### Activity
Convert the lines between the one containing "The height and width of the screenshot is (866, 923)." and the one containing "sidebar-item-label: 安全保护 is", inclusive, into a JSON list of strings with one string per line and blank lines omitted.

### Given records
· · · ·

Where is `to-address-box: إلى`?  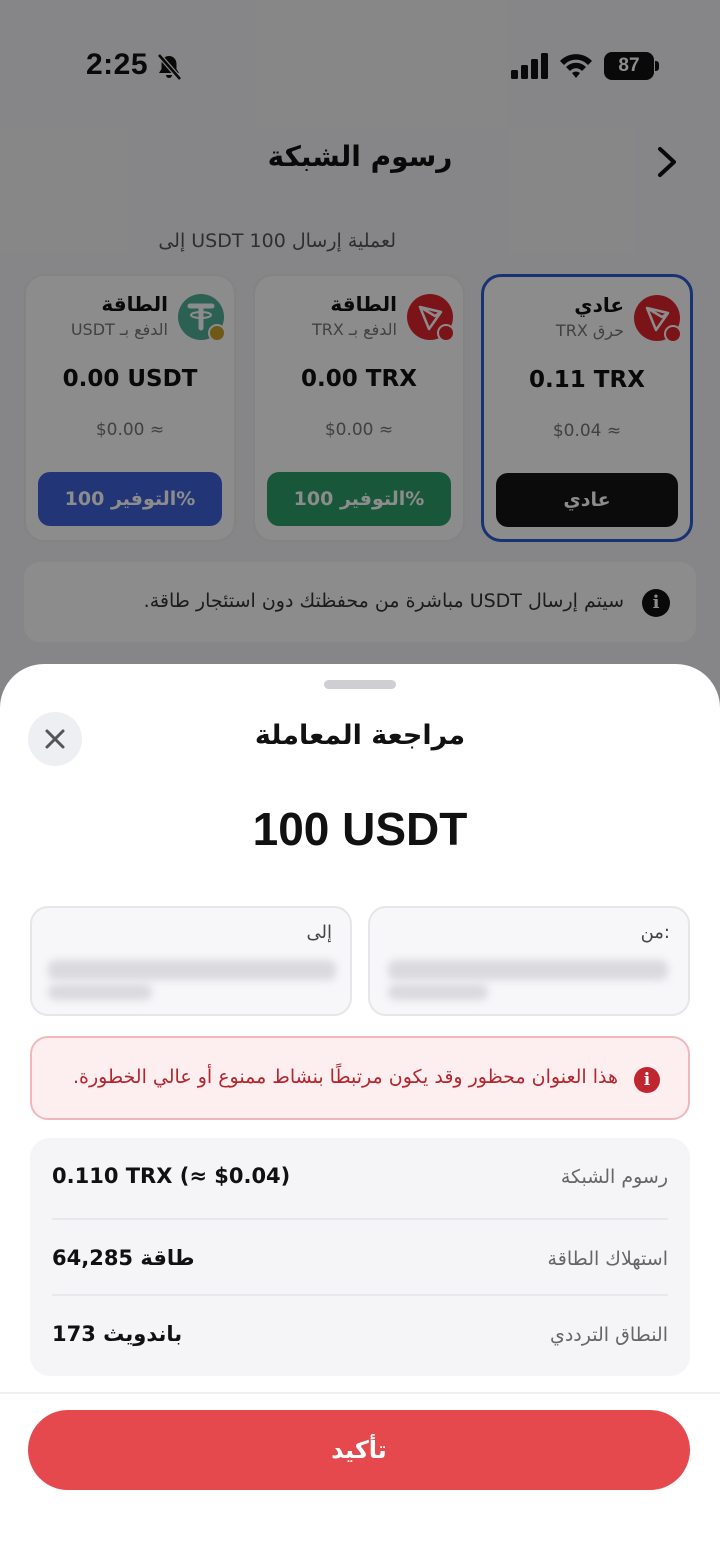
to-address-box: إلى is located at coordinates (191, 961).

· · · ·

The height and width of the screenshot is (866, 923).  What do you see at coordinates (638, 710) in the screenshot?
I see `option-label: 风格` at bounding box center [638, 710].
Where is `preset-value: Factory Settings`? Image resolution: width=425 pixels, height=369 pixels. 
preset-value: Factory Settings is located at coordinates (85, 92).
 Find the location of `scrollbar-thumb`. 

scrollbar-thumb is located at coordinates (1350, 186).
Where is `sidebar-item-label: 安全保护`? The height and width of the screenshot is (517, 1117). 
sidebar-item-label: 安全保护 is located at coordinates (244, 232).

· · · ·

### Task answer
[
  "The height and width of the screenshot is (866, 923).  What do you see at coordinates (638, 710) in the screenshot?",
  "I see `option-label: 风格` at bounding box center [638, 710].",
  "Where is `preset-value: Factory Settings`? Image resolution: width=425 pixels, height=369 pixels. ",
  "preset-value: Factory Settings is located at coordinates (85, 92).",
  " Find the location of `scrollbar-thumb`. ",
  "scrollbar-thumb is located at coordinates (1350, 186).",
  "Where is `sidebar-item-label: 安全保护`? The height and width of the screenshot is (517, 1117). ",
  "sidebar-item-label: 安全保护 is located at coordinates (244, 232)."
]